2. Die Bezirkshauptmannschaft erließ sodann ein Straferk. im dem die Tat in derselben Weise umschrieben und rechtlich beurteilt wurde. Der Bf. ergriff Berufung, welcher die Sbg. Landesregierung jedoch mit Bescheid vom 12. November 1978 keine Folge gab. Sie begründete ihre Entscheidung im wesentlichen folgendermaßen:
"Die zur Last gelegte Handlung, nämlich das Abstellen eines Kraftfahrzeuges außerhalb der Straße, ist unbestritten. Die Behörde hat sich demnach weiters mit der Frage auseinanderzusetzen, ob die in der Verordnung enthaltene Ausnahme Anwendung findet, das heißt im konkreten Fall, ob das Abstellen des Kraftfahrzeuges außerhalb der Straße zum Zwecke der ordnungsgemäßen Bewirtschaftung des Grundstückes des Beschuldigten erfolgte.

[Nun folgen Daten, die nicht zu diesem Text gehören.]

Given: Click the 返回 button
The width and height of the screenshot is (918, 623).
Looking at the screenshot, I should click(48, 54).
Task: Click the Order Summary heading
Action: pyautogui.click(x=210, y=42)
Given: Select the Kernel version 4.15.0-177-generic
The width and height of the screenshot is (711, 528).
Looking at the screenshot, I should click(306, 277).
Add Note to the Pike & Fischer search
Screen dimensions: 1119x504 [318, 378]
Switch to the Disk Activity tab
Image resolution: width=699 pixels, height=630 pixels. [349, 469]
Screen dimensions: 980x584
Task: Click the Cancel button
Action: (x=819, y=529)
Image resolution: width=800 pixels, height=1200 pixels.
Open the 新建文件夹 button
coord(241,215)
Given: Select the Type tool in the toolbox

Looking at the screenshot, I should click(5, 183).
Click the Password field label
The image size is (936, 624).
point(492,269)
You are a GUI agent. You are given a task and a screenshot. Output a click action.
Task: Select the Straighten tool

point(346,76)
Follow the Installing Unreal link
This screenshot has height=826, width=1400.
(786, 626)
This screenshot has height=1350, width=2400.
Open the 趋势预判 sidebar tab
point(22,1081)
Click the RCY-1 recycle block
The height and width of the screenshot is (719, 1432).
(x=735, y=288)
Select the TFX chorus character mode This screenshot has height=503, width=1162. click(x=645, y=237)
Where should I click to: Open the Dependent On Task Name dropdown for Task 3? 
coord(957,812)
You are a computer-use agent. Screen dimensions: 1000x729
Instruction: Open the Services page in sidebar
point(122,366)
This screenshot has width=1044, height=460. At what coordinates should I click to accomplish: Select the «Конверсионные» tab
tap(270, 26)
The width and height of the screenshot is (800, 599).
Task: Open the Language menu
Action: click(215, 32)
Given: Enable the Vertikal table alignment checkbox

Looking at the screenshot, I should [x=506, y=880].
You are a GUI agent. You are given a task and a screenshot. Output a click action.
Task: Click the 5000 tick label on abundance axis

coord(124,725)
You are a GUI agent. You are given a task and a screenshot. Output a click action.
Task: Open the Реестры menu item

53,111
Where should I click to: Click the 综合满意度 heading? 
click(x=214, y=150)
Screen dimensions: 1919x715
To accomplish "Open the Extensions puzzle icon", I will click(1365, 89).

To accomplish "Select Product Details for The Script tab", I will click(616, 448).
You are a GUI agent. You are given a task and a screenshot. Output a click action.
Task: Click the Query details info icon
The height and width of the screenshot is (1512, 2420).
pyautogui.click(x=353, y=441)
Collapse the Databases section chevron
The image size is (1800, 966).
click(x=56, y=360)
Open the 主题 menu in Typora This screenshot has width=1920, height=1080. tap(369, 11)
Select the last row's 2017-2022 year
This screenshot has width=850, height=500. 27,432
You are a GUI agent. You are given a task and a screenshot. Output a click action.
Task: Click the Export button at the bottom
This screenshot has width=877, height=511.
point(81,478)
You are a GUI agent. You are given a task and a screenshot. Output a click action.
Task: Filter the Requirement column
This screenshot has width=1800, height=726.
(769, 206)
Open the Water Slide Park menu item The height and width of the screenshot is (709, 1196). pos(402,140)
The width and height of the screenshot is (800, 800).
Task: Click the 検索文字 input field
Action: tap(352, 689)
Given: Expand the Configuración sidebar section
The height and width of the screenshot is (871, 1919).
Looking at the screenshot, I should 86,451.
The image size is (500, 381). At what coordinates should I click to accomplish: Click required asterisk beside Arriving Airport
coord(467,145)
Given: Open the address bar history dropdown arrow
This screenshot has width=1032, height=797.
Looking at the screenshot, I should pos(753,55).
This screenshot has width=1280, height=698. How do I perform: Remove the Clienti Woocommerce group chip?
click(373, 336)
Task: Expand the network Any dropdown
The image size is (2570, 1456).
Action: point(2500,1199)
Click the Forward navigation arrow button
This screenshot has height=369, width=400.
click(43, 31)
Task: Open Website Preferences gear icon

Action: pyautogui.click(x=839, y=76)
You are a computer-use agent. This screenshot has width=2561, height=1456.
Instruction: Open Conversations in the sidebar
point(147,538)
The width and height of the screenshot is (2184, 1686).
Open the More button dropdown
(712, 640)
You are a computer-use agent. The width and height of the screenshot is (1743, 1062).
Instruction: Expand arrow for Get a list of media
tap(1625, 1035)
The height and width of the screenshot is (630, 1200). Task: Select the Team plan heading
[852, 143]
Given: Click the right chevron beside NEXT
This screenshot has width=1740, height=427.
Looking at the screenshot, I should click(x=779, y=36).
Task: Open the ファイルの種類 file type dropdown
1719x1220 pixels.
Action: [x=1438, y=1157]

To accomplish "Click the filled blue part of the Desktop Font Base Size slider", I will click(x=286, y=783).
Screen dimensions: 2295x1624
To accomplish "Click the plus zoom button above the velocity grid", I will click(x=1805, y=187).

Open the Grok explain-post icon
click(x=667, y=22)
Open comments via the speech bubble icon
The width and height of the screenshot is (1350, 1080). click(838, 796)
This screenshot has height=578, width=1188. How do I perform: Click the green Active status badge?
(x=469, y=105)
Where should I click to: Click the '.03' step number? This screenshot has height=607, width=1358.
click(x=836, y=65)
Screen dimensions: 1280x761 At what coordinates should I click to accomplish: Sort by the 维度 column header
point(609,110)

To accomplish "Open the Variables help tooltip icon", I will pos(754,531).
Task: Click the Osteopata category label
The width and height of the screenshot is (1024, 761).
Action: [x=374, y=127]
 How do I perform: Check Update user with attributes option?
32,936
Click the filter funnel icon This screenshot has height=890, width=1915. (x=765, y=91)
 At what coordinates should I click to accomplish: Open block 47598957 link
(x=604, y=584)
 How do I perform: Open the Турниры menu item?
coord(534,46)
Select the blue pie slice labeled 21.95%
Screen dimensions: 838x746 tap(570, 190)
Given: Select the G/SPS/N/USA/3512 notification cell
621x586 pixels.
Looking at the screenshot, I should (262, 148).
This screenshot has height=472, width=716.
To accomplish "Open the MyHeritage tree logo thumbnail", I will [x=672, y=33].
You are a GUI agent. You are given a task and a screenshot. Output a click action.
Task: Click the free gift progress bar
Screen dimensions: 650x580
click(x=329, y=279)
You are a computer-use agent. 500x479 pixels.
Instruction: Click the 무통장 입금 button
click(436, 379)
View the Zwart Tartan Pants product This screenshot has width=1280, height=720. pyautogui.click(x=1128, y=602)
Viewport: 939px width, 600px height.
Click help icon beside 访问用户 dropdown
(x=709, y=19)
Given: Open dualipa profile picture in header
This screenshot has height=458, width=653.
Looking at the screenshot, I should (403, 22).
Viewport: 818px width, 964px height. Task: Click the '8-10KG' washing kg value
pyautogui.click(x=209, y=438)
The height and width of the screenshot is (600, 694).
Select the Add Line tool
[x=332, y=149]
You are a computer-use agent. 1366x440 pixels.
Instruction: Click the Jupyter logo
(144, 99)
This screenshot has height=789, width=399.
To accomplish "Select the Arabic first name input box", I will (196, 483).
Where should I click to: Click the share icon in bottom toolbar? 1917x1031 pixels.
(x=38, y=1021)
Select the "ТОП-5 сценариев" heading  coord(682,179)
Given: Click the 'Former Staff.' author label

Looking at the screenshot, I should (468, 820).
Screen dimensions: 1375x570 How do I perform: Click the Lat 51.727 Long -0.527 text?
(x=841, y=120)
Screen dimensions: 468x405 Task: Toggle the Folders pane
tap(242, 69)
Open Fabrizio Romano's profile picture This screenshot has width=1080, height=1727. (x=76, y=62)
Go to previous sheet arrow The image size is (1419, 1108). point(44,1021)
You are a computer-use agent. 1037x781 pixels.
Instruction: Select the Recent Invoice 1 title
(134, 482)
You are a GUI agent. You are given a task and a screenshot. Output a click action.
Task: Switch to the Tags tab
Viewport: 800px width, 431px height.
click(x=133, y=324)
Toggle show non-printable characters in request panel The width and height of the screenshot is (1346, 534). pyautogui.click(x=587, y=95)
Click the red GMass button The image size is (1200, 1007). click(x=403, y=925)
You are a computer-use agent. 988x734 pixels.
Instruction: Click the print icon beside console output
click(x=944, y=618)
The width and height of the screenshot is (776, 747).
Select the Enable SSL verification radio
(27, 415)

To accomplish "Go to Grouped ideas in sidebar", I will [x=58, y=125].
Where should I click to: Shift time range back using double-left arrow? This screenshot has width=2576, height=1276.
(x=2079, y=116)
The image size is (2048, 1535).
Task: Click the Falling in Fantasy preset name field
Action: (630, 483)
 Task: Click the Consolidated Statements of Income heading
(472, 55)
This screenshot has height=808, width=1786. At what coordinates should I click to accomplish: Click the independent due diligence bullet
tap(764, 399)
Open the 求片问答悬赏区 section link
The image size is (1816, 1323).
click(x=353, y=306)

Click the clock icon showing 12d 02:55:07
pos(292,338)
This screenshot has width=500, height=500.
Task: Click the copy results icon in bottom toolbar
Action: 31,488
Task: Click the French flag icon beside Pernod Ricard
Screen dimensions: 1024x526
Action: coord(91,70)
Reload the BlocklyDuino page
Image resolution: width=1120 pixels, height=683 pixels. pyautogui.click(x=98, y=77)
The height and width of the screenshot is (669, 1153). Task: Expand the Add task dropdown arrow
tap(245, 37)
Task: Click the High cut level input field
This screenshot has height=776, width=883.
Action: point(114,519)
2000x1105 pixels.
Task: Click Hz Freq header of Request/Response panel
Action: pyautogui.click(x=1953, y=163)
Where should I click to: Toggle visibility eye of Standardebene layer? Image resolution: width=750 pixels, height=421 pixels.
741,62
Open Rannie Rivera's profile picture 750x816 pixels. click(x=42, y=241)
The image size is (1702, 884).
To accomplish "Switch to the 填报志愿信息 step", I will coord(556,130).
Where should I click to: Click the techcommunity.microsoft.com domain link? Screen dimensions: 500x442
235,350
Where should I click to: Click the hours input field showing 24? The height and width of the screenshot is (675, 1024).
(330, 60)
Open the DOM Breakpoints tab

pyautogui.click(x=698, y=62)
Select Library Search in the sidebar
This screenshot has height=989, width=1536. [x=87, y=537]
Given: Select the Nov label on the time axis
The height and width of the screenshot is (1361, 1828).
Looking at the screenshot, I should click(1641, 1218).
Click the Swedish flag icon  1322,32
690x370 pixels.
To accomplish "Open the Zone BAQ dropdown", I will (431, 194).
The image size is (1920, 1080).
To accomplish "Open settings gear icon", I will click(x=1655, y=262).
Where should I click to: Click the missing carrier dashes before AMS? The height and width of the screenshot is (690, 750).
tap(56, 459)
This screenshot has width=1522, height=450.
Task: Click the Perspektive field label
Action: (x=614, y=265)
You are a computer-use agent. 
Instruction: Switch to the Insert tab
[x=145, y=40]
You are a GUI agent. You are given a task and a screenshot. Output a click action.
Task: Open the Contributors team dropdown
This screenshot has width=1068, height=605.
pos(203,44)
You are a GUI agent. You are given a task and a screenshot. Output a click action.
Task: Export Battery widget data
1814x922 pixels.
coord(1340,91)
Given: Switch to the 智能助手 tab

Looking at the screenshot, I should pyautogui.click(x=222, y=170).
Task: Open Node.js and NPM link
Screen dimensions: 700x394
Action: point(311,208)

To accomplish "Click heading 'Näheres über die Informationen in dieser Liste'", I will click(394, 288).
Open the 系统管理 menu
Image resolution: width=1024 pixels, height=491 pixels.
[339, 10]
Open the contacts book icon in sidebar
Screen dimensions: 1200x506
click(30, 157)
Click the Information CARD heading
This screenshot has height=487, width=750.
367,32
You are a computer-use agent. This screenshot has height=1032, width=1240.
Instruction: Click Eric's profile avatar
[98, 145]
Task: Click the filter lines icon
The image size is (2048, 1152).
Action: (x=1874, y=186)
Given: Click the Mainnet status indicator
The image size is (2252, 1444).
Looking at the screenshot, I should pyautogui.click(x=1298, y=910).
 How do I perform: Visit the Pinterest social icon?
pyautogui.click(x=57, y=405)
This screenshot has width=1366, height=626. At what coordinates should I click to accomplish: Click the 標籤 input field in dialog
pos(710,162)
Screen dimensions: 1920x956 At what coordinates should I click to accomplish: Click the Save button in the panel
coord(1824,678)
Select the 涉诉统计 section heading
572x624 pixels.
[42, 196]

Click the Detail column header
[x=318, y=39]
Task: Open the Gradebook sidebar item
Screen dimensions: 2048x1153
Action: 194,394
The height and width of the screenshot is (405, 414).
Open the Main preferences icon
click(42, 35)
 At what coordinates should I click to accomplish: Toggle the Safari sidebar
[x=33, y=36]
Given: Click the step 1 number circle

Der Berufungswerber ist auf die Frage, zu welchem Zweck im konkreten Fall sein Kraftfahrzeug abgestellt wurde, im Verfahren nicht eingegangen. Ganz allgemein wird in der Berufung vom 21. 11. 1977 behauptet, daß ungebetene Badebesucher schädigende Eingriffe vornehmen, sodaß immer wieder diverse Maßnahmen erforderlich sind. Weiters wird die Meinung vertreten, daß auch die Abwehr derartiger Eingriffe an warmen Sommertagen zur ordnungsgemäßen Bewirtschaftung eines Grundstückes zählt. Schließlich ergibt sich noch am Ende der gegenständlichen Berufung der Hinweis, daß die Abstellung des Kraftfahrzeuges auch zu Erholungszwecken erfolgt.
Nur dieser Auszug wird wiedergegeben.